With those two big tasks under my belt, I’ve moved on to an ever growing to-do list. Currently we’re wrapping up the curriculum documents for the second nine weeks for grades K-5. Then we have to write second semester timelines and unit guides which haven’t even been started yet. We also have Curriculum Based Assessments (fancy name for benchmark exams) to prepare, a department website to update, and preparations to make for upcoming trainings we’re doing with our interventionists.

Whew! Good thing I like what I do.

Math In My Feet #TMC14

After joining the Mathtwitterblogosphere two years ago, I finally got to attend Twitter Math Camp. Yay!

Meg is my TMC Bookend Buddy because we hung out together at the start and end of the conference.

In case you aren’t aware, Twitter Math Camp is a grassroots, “for teachers, by teachers” conference put on by fellow math educators from the US, Canada, and the UK. This year the conference was hosted by Jenks High School in Jenks, Oklahoma. (Thank you, @druinok!) There is no cost to attend and none of the presenters/facilitators are paid. This is very much a DIY conference, and I think that’s why everyone loves it so much. Not to mention I finally got to meet folks I’ve been talking to on Twitter for two years!

One of the things I really enjoy about TMC is the extended learning opportunity provided by the morning sessions. The session I attended all three mornings was called “Embodied Mathematics: Tools, Manipulatives, and Meaningful Movement in Math Class”. Our facilitators, Malke Rosenfeld and Christopher Danielson, helped us begin to explore four questions:

• What role(s) do manipulatives play in learning mathematics?
• What role does the body play in learning mathematics?
• What does it mean to use manipulatives in a meaningful way?
• How can we tell we are using manipulatives in a meaningful way?

I specifically say we began to explore these four questions because I don’t feel that we came to any solid conclusions, and that’s okay!

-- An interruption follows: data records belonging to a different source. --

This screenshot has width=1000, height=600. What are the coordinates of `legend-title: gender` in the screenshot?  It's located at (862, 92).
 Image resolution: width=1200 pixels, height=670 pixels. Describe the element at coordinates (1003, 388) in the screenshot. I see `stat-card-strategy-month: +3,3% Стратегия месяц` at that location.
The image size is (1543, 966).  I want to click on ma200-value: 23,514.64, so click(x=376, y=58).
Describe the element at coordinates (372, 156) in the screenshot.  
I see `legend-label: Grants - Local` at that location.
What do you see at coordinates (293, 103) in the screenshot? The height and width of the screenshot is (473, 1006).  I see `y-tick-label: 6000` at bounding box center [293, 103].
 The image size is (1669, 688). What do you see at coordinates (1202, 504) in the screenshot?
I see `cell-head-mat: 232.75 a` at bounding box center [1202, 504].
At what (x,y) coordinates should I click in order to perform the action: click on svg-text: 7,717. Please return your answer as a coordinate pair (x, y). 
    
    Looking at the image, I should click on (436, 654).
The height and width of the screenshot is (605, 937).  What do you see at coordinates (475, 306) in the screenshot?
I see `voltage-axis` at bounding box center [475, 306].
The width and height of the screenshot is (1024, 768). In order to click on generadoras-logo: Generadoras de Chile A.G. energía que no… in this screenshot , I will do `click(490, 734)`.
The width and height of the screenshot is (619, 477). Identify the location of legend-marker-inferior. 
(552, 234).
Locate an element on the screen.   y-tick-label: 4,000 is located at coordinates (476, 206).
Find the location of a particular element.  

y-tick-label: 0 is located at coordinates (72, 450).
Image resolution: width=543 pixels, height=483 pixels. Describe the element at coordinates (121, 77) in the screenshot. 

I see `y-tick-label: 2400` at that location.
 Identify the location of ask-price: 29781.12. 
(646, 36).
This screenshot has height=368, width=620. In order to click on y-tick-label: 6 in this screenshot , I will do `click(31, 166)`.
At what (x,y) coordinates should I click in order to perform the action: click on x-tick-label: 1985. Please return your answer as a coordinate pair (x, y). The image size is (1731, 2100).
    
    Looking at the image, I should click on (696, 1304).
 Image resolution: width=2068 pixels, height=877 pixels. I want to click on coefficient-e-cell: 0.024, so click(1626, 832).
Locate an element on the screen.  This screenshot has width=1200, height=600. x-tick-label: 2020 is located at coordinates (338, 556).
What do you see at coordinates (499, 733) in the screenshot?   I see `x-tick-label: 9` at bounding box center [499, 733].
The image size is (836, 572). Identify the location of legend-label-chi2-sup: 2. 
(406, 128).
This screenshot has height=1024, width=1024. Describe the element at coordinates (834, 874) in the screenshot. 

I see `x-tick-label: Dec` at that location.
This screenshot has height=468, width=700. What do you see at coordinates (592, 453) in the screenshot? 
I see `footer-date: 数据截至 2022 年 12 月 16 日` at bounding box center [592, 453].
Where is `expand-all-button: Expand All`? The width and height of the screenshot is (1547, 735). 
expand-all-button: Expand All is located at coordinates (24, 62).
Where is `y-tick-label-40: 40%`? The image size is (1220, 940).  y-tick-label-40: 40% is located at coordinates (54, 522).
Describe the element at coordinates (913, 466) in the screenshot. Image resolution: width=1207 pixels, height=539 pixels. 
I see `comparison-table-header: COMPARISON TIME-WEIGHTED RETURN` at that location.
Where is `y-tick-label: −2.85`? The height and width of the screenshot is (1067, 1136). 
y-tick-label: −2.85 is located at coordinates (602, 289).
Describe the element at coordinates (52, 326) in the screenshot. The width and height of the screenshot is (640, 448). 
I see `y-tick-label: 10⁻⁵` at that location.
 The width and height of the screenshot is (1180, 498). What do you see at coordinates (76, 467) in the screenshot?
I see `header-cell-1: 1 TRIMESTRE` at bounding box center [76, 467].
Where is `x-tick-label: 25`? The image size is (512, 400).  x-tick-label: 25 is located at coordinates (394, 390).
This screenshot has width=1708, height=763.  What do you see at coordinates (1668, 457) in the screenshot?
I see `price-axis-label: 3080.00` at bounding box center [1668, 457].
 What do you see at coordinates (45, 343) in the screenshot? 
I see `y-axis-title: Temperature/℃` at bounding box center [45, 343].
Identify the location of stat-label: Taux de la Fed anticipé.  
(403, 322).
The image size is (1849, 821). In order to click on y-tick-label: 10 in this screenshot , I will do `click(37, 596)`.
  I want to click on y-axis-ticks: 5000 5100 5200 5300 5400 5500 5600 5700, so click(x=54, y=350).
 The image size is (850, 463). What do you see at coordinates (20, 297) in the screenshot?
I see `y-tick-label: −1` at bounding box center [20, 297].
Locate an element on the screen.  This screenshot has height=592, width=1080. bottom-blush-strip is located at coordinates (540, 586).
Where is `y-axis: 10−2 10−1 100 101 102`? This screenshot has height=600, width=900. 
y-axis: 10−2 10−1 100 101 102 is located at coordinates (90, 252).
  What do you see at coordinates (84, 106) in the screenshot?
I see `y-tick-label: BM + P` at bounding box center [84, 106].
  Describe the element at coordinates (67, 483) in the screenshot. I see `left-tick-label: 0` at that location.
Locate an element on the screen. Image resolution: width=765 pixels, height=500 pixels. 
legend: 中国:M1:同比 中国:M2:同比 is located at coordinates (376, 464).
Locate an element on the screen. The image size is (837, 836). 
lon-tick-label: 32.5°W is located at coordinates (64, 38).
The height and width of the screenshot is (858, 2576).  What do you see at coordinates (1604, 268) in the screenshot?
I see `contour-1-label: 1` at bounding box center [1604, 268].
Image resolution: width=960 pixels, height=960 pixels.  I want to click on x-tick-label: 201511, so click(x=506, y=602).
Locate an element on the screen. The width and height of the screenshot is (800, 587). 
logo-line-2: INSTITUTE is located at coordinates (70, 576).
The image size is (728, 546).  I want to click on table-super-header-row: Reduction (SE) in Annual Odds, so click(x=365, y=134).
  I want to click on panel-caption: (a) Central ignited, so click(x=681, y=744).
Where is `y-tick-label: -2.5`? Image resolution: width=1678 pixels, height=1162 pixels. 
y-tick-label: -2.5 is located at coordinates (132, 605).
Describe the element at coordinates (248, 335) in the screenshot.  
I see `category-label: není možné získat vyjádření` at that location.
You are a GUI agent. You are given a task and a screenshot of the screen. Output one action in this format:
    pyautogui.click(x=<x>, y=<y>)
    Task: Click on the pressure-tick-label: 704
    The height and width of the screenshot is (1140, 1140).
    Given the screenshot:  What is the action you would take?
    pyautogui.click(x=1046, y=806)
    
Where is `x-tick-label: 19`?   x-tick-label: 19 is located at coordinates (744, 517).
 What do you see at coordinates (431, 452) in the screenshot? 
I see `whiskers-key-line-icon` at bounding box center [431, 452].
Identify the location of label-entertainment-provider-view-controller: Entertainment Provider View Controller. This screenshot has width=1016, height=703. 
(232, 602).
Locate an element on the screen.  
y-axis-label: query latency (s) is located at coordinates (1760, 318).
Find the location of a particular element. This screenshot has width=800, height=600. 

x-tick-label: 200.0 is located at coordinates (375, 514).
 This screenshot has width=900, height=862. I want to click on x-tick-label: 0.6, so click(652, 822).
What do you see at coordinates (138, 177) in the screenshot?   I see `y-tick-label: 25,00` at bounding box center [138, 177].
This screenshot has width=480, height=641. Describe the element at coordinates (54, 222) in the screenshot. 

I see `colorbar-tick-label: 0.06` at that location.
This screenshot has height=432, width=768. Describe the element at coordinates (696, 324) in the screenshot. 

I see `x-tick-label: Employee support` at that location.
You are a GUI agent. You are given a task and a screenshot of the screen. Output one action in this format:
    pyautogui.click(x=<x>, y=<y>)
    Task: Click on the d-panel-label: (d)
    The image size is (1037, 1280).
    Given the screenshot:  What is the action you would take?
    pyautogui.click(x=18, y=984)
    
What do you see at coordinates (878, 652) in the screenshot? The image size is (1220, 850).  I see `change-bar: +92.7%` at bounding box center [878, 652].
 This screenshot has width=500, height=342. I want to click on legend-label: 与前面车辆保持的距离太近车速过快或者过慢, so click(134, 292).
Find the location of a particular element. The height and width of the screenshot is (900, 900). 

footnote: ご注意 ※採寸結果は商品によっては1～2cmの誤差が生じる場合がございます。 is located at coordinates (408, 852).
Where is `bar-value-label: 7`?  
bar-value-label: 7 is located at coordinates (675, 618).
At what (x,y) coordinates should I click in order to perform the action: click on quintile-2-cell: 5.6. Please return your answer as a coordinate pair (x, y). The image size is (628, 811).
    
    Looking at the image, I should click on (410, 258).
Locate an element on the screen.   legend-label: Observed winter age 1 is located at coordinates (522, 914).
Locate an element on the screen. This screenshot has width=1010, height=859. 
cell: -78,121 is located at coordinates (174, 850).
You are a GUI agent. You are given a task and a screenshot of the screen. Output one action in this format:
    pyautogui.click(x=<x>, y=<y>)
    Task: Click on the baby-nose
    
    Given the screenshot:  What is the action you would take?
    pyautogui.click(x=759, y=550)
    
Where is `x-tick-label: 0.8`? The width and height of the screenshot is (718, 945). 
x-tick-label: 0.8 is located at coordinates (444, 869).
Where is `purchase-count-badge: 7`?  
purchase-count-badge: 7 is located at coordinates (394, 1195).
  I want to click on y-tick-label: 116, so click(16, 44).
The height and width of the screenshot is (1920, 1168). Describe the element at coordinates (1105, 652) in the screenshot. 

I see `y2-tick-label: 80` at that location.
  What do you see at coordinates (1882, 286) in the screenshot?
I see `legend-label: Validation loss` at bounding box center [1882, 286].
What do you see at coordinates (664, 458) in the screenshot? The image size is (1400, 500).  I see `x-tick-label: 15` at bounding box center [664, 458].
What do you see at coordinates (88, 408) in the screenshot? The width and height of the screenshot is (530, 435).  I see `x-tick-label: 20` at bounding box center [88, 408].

The focus of our work together was going through an abbreviated version of Malke’s Math In Your Feet workshop. Here is a blurb about the program from her website:

First and foremost, Math in Your Feet is an integration of two separate but highly complementary paths of inquiry. Percussive dance is a sophisticated, precise, and physical expression of time and space using foot-based dance patterns. Mathematics has been called both an art as well as the ‘science of patterns’ and initially developed to understand, describe, and manipulate the physical world.

Math in Your Feet leads students through the problem solving process of creating their own dance patterns. Along the way, they increase their understanding of mathematical topics such as: congruence, symmetry, transformation, angles and degrees, attributes, pattern recognition, symbols, and mapping on a coordinate grid, as well as deep experience with mathematical practices. The mathematical content of all activities was developed in collaboration with award-winning math education specialist Jane Cooney.

And here is an introduction video because this is a program you should see, not just read about. Actually, you should experience it for yourself, but barring that…

 

One thing that I really like about Math In Your Feet is that it happens at the intersection of math and dance. It isn’t just math and it isn’t just dance. It makes me wonder what other art forms and activities intersect with mathematics, and it makes me wonder how we can leverage that in our teaching. I think this is important because working in these intersections makes math meaningful. It provides an authenticity to the work teachers and students are doing in the classroom by blurring the lines between “school” mathematics and, for lack of a better term, actual mathematics.

If you want to see some of our work during these morning sessions, I recommend reading the Storify that Malke put together. You can also read her recap of the #BlueTapeLounge, the impromptu math and dance work that continued in the evenings in our hotel lobby.

As for the four questions we started exploring, I’m going to come back to them in future posts. My thoughts on them are still churning in the back of my mind, and I want to take some more time to reflect on them.